The Monday Revolution is a state of mind to apply on the first day of the week. It’s a metaphor for recognising that some things need to change. It’s an approach that relies on simple steps to achieve smart ways of getting things done. David Mansfield, visiting professor at Cass Business School, seems to like Mondays; he tells us why?
Here we tackle one of the most challenging issues facing every business: unlocking the commercial opportunities that exist when you get your act together with data.
I’ve touched on this before but it’s worth a re-visit. As, like it or not (and it has to be the former), your business will be generating plenty of data.

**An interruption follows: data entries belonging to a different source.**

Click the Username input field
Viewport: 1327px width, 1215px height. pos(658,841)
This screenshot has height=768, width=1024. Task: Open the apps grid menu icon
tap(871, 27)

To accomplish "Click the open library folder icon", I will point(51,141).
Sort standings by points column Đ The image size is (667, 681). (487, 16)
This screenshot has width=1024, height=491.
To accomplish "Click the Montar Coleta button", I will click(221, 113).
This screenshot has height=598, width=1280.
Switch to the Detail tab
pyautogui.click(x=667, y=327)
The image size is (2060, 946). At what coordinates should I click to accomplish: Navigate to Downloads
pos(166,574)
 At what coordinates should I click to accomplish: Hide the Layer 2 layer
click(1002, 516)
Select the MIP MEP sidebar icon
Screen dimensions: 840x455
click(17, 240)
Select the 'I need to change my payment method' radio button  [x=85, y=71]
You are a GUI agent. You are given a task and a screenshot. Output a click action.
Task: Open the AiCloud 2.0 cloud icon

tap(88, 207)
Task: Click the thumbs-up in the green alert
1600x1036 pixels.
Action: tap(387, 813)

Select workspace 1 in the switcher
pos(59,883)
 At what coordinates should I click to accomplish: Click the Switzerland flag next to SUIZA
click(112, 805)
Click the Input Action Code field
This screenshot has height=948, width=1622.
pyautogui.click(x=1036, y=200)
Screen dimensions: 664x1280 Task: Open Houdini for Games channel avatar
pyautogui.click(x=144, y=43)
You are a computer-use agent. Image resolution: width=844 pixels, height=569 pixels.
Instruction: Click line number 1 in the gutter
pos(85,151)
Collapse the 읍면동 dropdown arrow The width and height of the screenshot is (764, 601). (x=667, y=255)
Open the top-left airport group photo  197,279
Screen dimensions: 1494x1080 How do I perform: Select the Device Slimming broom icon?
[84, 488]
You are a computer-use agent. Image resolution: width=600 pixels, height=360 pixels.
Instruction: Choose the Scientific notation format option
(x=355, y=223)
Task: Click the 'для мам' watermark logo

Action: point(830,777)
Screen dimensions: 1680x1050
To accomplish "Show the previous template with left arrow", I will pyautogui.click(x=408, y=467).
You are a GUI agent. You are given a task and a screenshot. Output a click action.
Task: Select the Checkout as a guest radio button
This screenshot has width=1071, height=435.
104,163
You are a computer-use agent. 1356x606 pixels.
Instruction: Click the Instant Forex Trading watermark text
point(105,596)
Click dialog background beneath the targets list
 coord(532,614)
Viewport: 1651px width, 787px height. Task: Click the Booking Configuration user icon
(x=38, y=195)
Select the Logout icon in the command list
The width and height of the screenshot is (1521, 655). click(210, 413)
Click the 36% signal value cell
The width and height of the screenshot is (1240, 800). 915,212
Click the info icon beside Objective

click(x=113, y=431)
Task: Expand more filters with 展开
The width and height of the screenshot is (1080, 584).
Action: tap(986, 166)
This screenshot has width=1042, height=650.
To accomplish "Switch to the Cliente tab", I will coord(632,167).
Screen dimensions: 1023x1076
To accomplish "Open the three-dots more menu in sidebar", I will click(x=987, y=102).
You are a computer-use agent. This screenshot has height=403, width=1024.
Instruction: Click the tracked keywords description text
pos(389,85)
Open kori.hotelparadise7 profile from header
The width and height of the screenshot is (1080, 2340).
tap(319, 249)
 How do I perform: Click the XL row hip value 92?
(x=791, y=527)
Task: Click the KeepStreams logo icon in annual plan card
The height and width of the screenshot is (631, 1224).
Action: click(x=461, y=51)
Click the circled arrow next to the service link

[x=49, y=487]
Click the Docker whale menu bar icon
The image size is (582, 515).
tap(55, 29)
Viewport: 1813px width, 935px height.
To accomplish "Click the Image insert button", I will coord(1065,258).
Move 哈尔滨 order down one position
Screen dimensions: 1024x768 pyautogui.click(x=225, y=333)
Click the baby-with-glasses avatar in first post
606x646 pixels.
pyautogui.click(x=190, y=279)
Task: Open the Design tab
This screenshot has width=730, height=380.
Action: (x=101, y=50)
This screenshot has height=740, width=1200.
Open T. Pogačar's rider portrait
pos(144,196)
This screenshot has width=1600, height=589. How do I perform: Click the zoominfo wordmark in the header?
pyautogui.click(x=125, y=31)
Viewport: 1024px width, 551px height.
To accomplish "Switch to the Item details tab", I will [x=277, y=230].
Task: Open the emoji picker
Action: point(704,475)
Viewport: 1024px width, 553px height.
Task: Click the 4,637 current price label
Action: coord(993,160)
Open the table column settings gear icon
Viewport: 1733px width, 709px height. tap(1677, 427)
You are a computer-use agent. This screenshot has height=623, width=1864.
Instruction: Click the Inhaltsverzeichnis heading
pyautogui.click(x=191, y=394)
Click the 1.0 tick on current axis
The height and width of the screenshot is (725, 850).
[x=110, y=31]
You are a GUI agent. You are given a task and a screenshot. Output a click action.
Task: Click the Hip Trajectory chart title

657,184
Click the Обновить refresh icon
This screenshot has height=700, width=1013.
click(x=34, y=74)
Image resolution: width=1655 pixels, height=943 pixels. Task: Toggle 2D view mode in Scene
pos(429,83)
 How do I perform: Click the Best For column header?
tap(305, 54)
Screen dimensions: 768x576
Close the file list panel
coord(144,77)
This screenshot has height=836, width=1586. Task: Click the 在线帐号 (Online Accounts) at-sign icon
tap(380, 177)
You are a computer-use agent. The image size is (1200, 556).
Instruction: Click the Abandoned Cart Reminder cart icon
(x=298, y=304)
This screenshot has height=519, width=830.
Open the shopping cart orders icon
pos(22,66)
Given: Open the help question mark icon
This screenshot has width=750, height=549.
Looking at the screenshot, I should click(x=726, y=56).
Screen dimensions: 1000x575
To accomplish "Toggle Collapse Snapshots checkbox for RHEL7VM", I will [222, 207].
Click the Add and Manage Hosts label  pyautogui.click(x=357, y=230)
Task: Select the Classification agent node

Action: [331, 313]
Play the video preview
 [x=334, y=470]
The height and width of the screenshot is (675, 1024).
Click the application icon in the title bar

Organising information and using those insights to drive profitable growth should be a given. Yet too often we fail to make the required investment and realise the opportunity.
We all know that smart companies have robust policies and systems to manage activity. However, applying the same principles to our own organisation appears to defeat many of us.
I was with a company the other week which illustrated this perfectly. We were talking about how to ensure we kept in touch with past, current and prospective clients. This is a successful company but its processes and systems haven’t kept up and growth was starting to slow. Now turning over many millions, I asked this question of the CEO. “How are you keeping track?”
“What do you mean?” he replied. “I mean you have a lot of people you’re talking to and you need to ensure you have a process, otherwise opportunities will be missed. Do you have a CRM system?”
“Yes, yes of course we do”
“Great, may I see it”
“Because I want to see what’s there and how it’s helping you keep track”
“ Well, it’s not really up to date”
“Because we don’t really use it, to be honest we all keep our own records”
“Ok, can I see yours then?”
“I don’t write mine down, it’s all in my head”
Does the folly of this need pointing out? Hopefully not. I explained to the busy CEO that he was attempting an impossible task and that keeping a live record of client contact, purchasing history, a timetable of future actions and enabling his colleagues to view activity, would pay dividends.
Like many CEOs he was often frustrated with the team’s commercial planning, but was a leading protagonist of this failure. It’s for another day but a business leader was once again setting the wrong example.
Reluctantly he agreed to change his act and ensure the CRM data was current. Only then, I explained, could we have a meaningful discussion about the opportunities this data might offer. In December I’m meeting him and the team again. I’m expecting improvement but it will probably take more than one attempt.
Contrast this with a similar fast growing business where the CEO recognised the opportunity and took a very proactive stance.
“We’re generating lots of customer data and I think it’s a bit of a goldmine, question is how can we get the most out of it?”
We reviewed how the information was managed and how we could organise it in a way that made sense for the business. We concluded that Sales Force (software management tool) was the right system. Significantly it would integrate with and eventually replace our own inadequate IT platform.
That was only stage one. The company needed to organise the data and produce actionable information reports that would reveal new commercial opportunities. This posed more of a problem, but only for the short term. At stage two we hired a data analyst, familiar with Sales Force, who could provide the required insight.
Stage three required the executive level to act. So we ensured that customer contact, pricing, trends and a host of other ‘goldmine’ information guided and influenced our everyday activity. And the commercial effect on the company performance was apparent.
What is the Monday Revolution lesson here?
Ask these questions:
What data are we generating and how is it managed? Who is responsible for interpretation and making recommendations to identify commercial opportunities?
Who is accountable for making it happen?